How Misunderstanding ‘Attraction’ Causes Higher Rejection in Daygame
This is why alot of guys in the seduction community can’t get anywhere with daygame but can get ok or fair results at nightclubs & bars.
Women came to the club to socialise and potentially leave with a guy - she knew that was a possibility when she got ready to go to the club earlier.
She’s not doing anything else that night other than socialising in her free time - she’s going home to her house, her friends house or a guys.
Whereas when cold approached by a man during the day, she was doing something else when she met him:
now she’s ‘attracted’ to that man, but she’s planned other things, on her way somewhere and this isn’t really her free time (like it is in a club).
Attraction - Why Social Circle is Easier with only ‘Attraction’
Social Circle & Gap in Seduction: One thing I did want to mention about seduction not being about attraction but about bridging the gap between attraction > and sex.

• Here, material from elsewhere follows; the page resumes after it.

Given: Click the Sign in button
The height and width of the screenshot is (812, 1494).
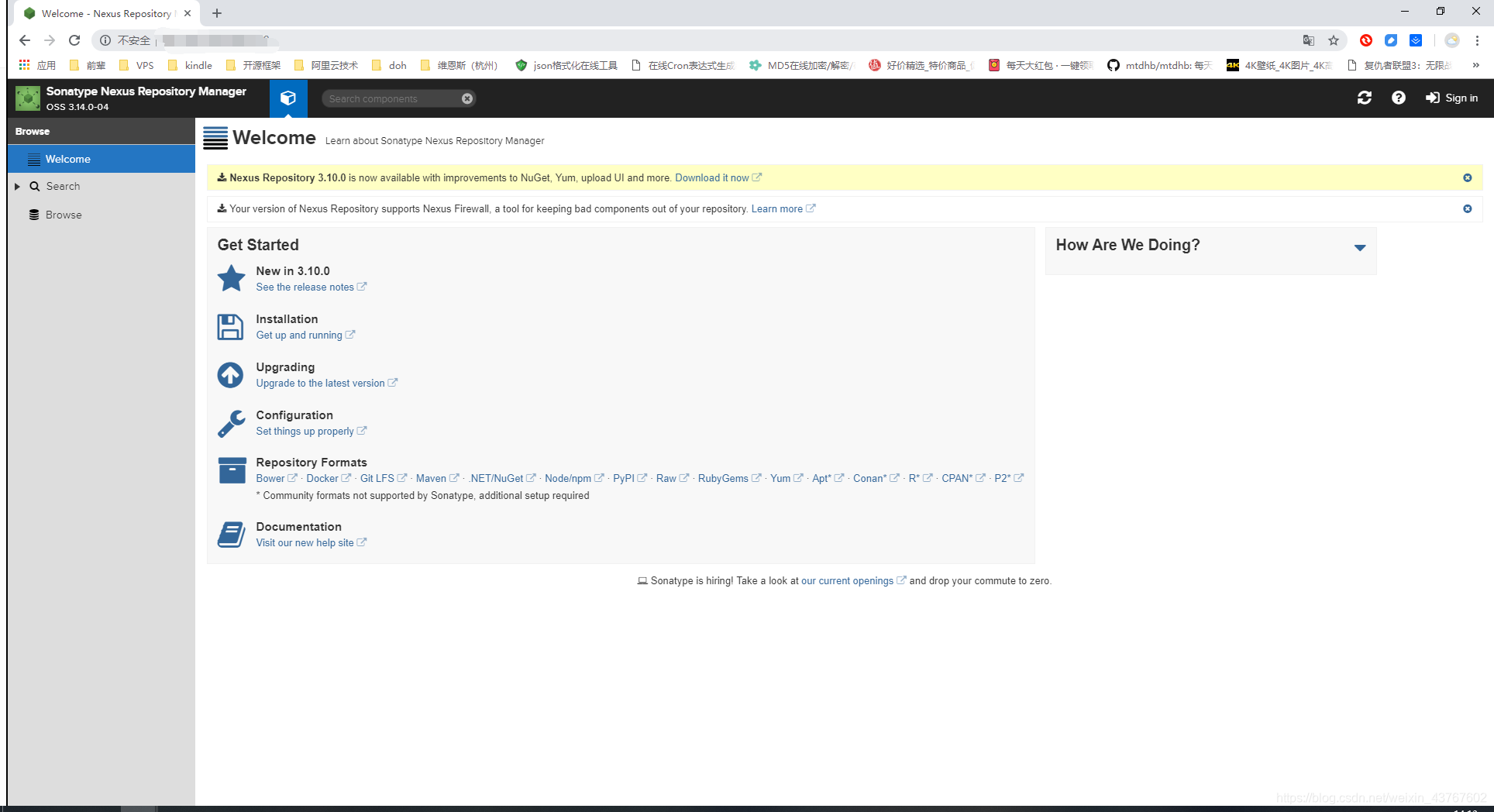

I think this gap to bridge between a woman being very attracted to you and sex is so much easier for men to bridge when you’re in a social circle.

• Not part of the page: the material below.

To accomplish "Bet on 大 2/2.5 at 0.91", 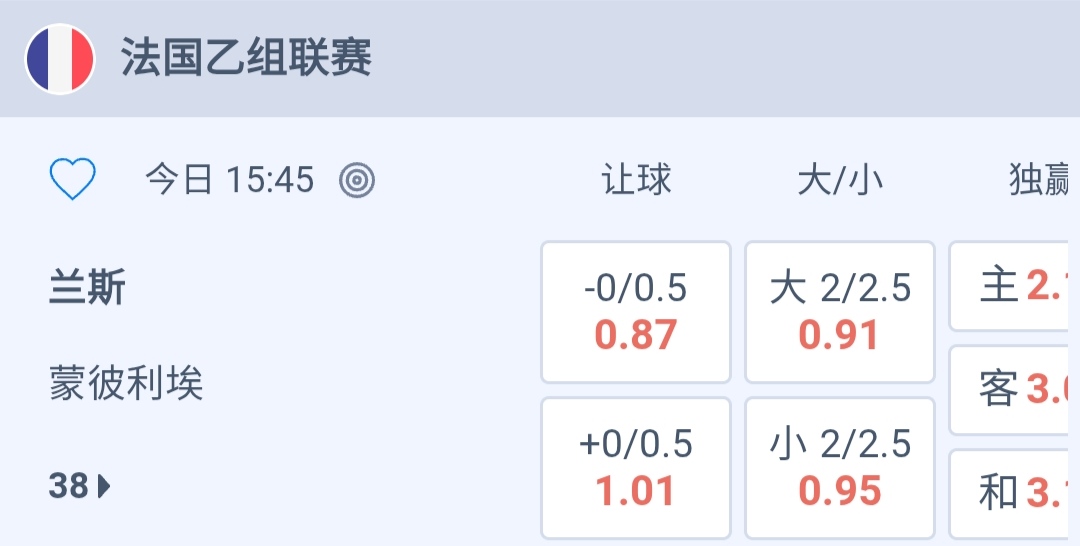I will 840,312.
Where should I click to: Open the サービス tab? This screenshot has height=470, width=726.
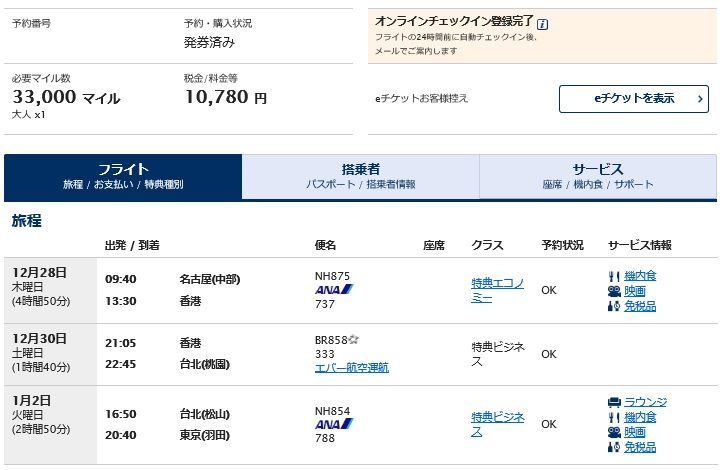point(598,177)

It’s not that women NEED to be more comfortable with you (as Mystery repeated ad nauseum) but that you just simply had so many chances and you were around each other for other things (organically) & when two people were attracted: other people around them didn’t put pressure on the man to directly escalate her to sex or ask her on a date, etc.
This is also why so many people in the past from work slept together or got married or met through families - they just saw each other frequently and no big “moves” or seductive escalation were needed to seduce a woman (or man).
Dating Apps: Preying on Misunderstanding about ‘Attraction’
Dating apps take advantage of this idea in men - while on the opposite side: taking advantage of women’s desire for cheap, available and easy male attention & validation
Dating apps pander to men’s idea that dating and sex is all about ‘attraction’ for women (because that’s all women can measure in still photos of a man) - this is why men assume dating apps will be ideal and can’t understand why women wouldn’t even want to go on a date with them when those women are cleary ‘attracted’ to him - so men conclude that women are: not attracted enough or simply not attracted to him.
Modern Men - Softer in Dating & Belief in Looks, Money, Status for Sex
This is part of the reason men don’t think they NEED to be seductive & are confused why they even NEED to actually be seductive with women: surely ATTRACTION is enough for women to have sex with them.
This is partly why modern men have become so soft in modern dating (according to modern women dating modern men): most men believe that now that women are generally more promiscuous & take contraception - in addition to men listening to the lies women speak online and in the news about their low attraction to men and figures that he doesn’t need to do seduction: he only needs (high levels of) attraction and she’s a modern woman that will make all the moves
This is the same reason men don’t believe in seduction, and think they can avoid being seductive and simply approach by being logical, dip in, collect her phone number - then onto the next woman/carrying on with his day.
The same reason men think it’s all about looks, money & status - and are jealous of “Chad” or very physically attractive guys - these men think all you need is “attraction” like “Chad” and their their dating options would be falling in their lap due to the high levels of attraction.
Or all I need to do is make alot more money or gain alot more status and women will be jumping all over me for sex.
Conclusion
All of this to say is: Seduction is needed to get from Attraction to Sex and attraction is simply the start of the seduction, the beginning of the journey.
Techniques for ‘Attraction’ are pointless if they aren’t followed by actual seduction, or leads to sex: Attraction is almost meaningless if actual seduction or sex never occurs.
Women will lose their attraction or simply forget about it then chalk it up as some fleeting wistful feelings she once had that she barely remembers.